Six police officers in Baltimore (three black and three white) were charged in the death of Freddie Gray, a black man who’d been arrested for possessing an illegal switchblade. Gray died of a spinal cord injury while in custody.
Liberals rioted and accused the police department of “racism.”
Officer Edward Nero was acquitted last May. Lt. Brian Rice and Officer Caesar Goodson (bottom right), the black cop who faced the most serious charge of second-degree murder, were acquitted last summer. The prosecutor dropped all charges against the remaining three: Officer William Porter, Officer Garrett Miller, and Sgt. Alicia White.
Five of the police officers sued the prosecutor, state’s attorney Marilyn Mosby, for defamation of character, invasion of privacy, false imprisonment, and malicious prosecution.
Last month, a judge ruled that the case against her could go forward. Mosby had asked for a stay on discovery, a process that requires parties to turn over documents related to the case. For Mosby, this might include evidence her office collected against the officers. From the Baltimore City Paper:
Many cheered Mosby’s decision to charge the police officers. But the cases fell apart; prosecutors simply did not have evidence the police officers did anything illegal, or even wrong, save for their habitual failure to seat-belt prisoners like Gray inside the transport van.
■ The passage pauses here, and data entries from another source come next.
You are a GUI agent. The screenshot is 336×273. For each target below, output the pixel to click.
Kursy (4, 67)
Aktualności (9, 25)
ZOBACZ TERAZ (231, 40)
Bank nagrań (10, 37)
But because Mosby stepped outside of the normal processes, she has apparently opened herself up to this lawsuit. Eli Hager of The Marshall Project summarizes:
“Of course, a prosecutor who does her own investigation instead of relying on the officers involved, who does not rely on the grand jury process, and who is willing to risk her co-dependent relationship with beat cops in the process, is exactly what many activists have been demanding. But it’s precisely because Mosby took each of those atypical steps that she is a defendant now.”